[begin SUPPLIED RECORDS]

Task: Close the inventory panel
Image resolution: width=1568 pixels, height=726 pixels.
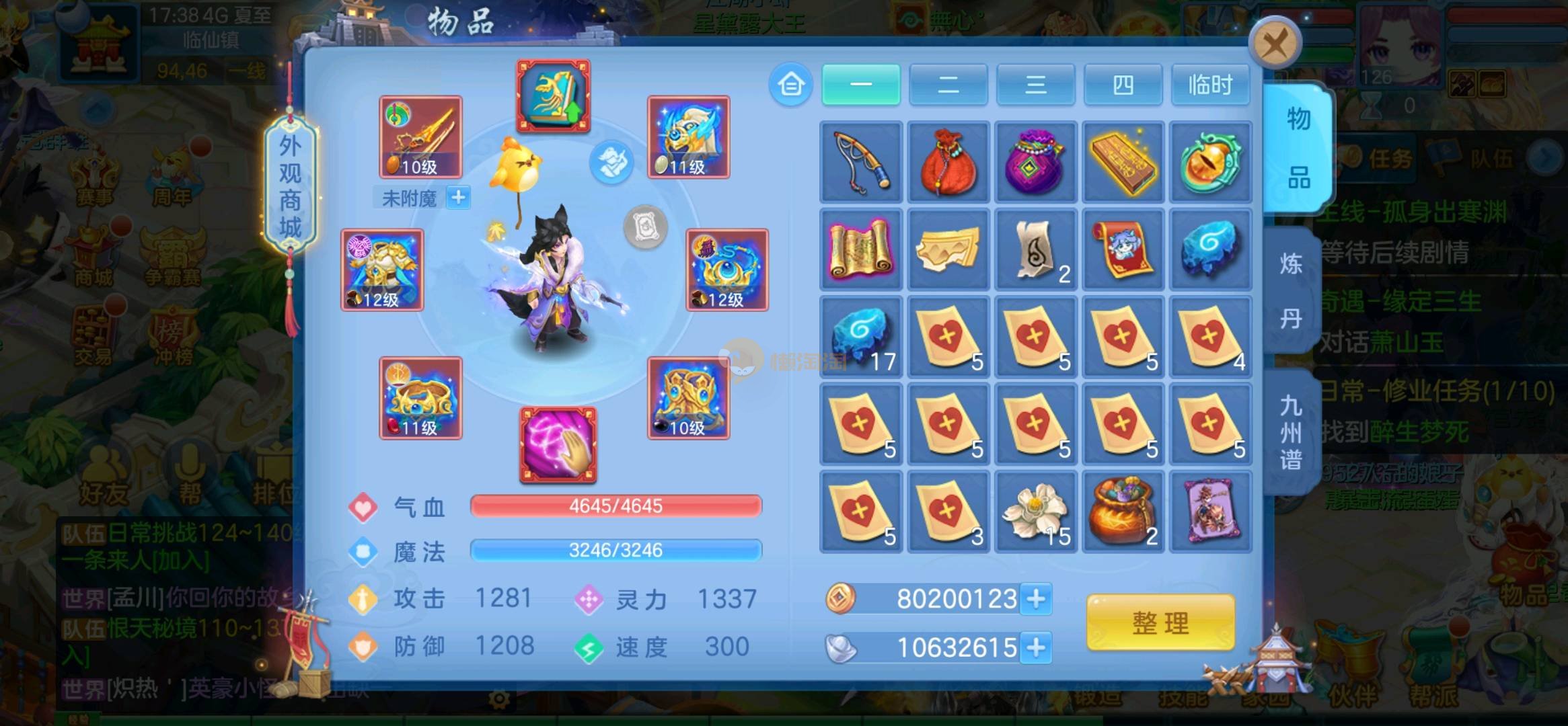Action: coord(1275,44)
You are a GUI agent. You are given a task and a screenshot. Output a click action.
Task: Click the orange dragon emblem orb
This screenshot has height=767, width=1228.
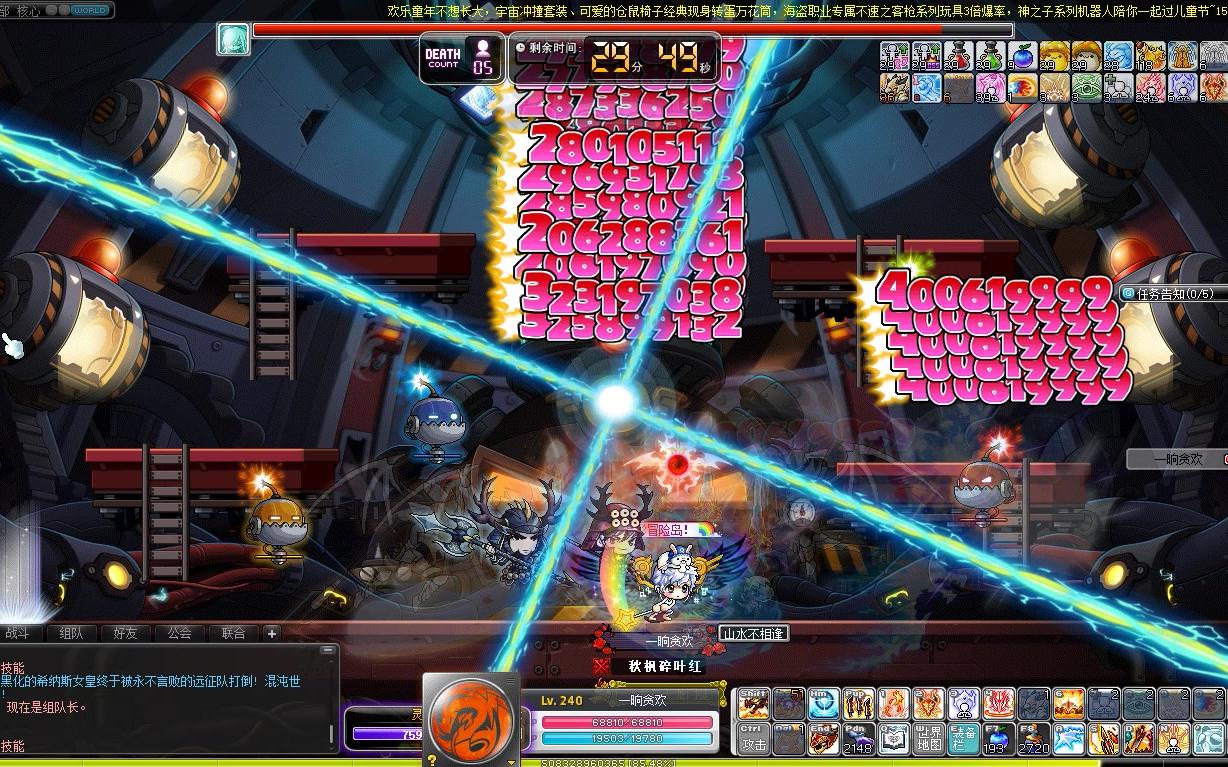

[end SUPPLIED RECORDS]

[AIM OF THE TASK]
Return every line of the entries above word for word, leaving out the pictures.

[FULL OUTPUT]
Task: Close the inventory panel
Image resolution: width=1568 pixels, height=726 pixels.
Action: coord(1275,44)
You are a GUI agent. You are given a task and a screenshot. Output a click action.
Task: Click the orange dragon emblem orb
This screenshot has height=767, width=1228.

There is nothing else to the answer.